Summary: The positive impact we have on others is directly related to how effective we are in being and making disciples.

Dynamics of Effective Discipleship

Acts 20:1-12

Intro: What is discipleship? Some of the last words Jesus spoke to His followers was for them to make disciples. What did that mean for them and what does it mean for us? It helps us to review how Jesus made disciples.

-Rob Bell speaks on the selection process that Jewish Rabbis would use to choose their disciples. At the Age of 6, children would begin to learn the Torah, this training was called Bat cipher, from 8 to 10 they would have the Torah memorized (Gen. – Deut.); by the end of bat-cipher, most kids would go and learn their family trade, but the best of the best would advance to the next level. The ones with the most natural ability would then memorize (Gen to Mal); after this the best of the best of the best would then apply to a rabbi to become his disciple.

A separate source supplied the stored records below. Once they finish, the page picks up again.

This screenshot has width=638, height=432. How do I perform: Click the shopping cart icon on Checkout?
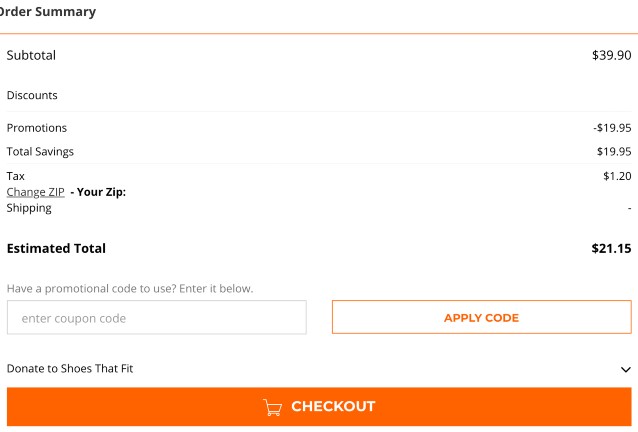coord(272,407)
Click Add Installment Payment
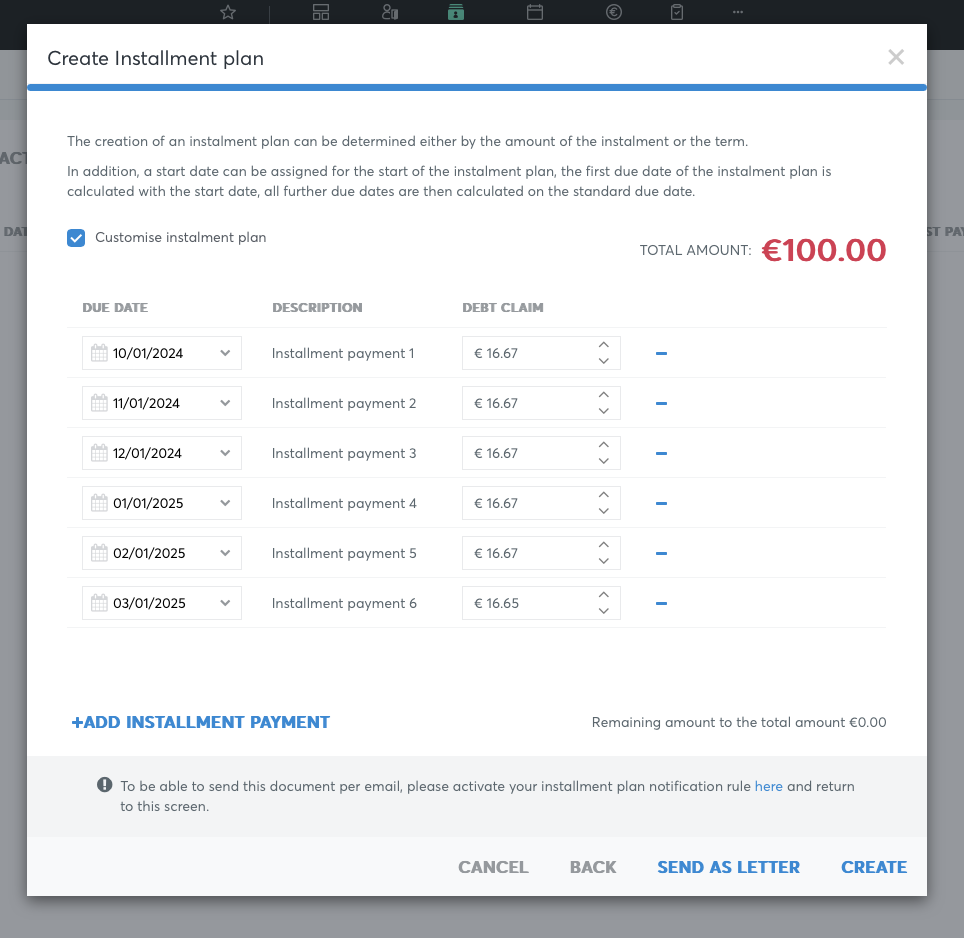 200,722
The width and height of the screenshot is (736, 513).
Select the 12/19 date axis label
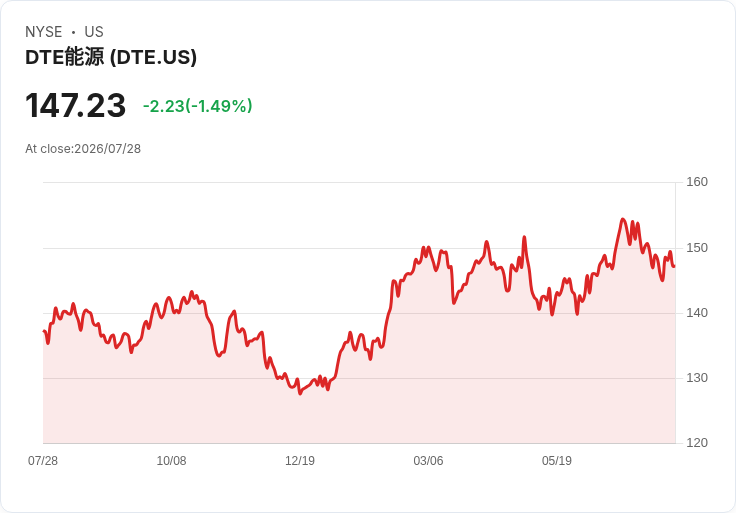coord(300,460)
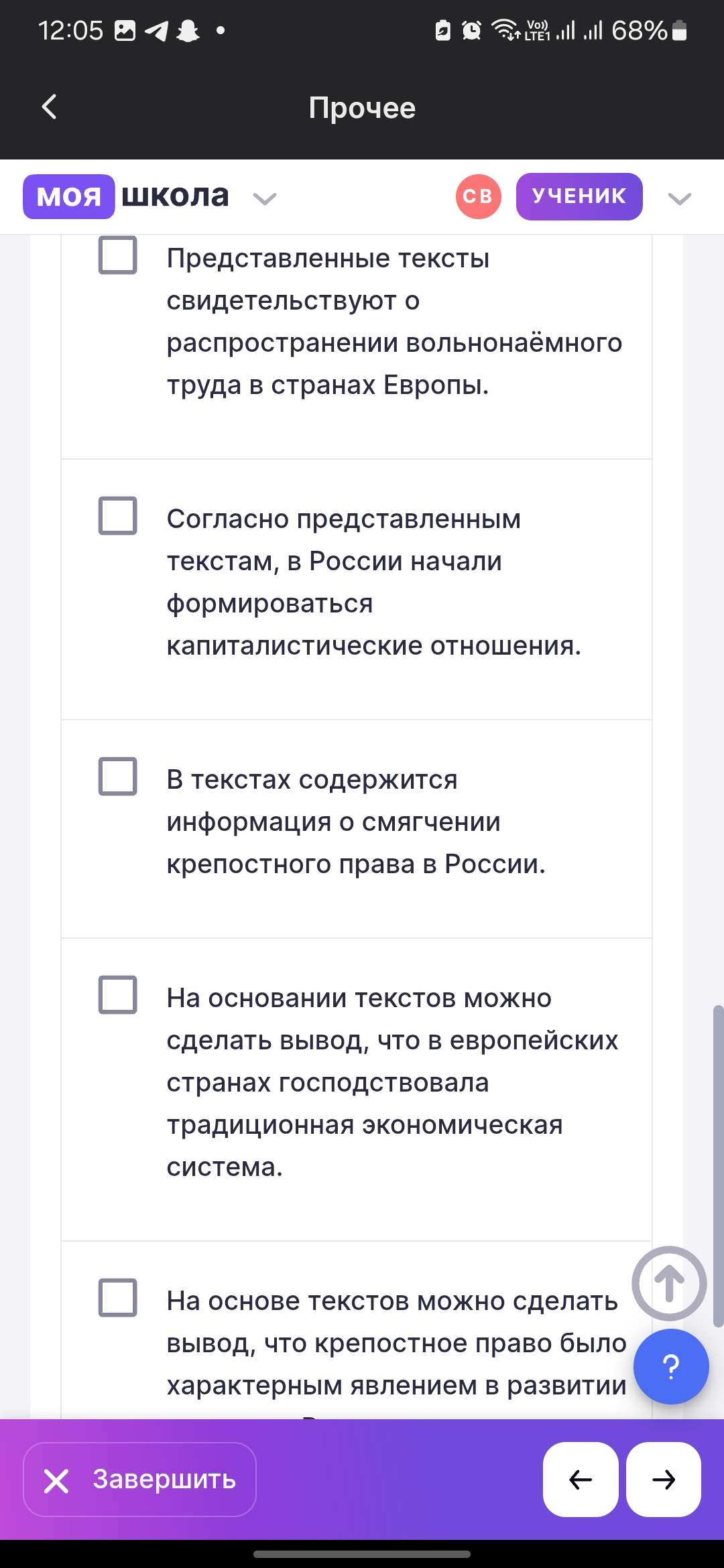Click the page scrollbar thumb
Screen dimensions: 724x1568
click(x=718, y=1166)
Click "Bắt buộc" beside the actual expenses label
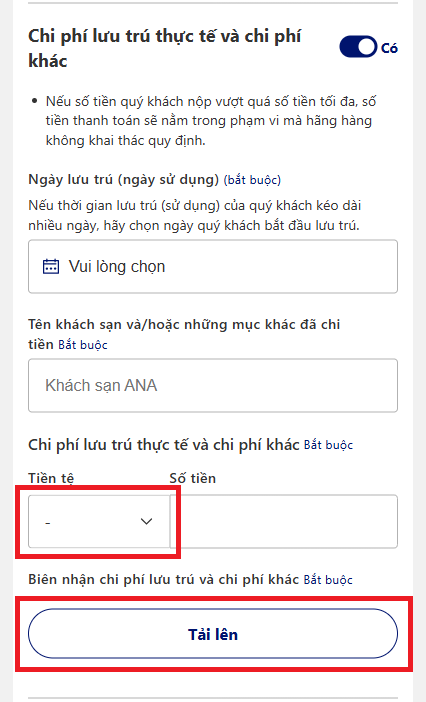The width and height of the screenshot is (426, 702). click(x=328, y=445)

-What did Jesus do with the 12 disciples? Well, He called them to follow Him and to become fulltime students under His tutelage. It was an honor to be chosen by a rabbi for fulltime instruction. It meant that he saw something in you that told Him it would be worth his time to invest his life in you. As the disciples followed Jesus, they learned by watching Him, listening to Him, imitating Him, making mistakes, studying the Scriptures in light of His instruction, asking questions, and so on.

-We believe that Jesus wants us to be disciples and to make disciples. We all need to commit ourselves to being lifetime learners of God and His word, the Bible. We also need to discover how to pass it on to others. How do we get involved in the teaching, training, and transforming of people into mature disciples who love God and others?

-We will be looking at some dynamics of effective discipleship today. However, before we jump in, consider this statement:

Prop: The positive impact we have on others is directly related to how effective we are in being and making disciples.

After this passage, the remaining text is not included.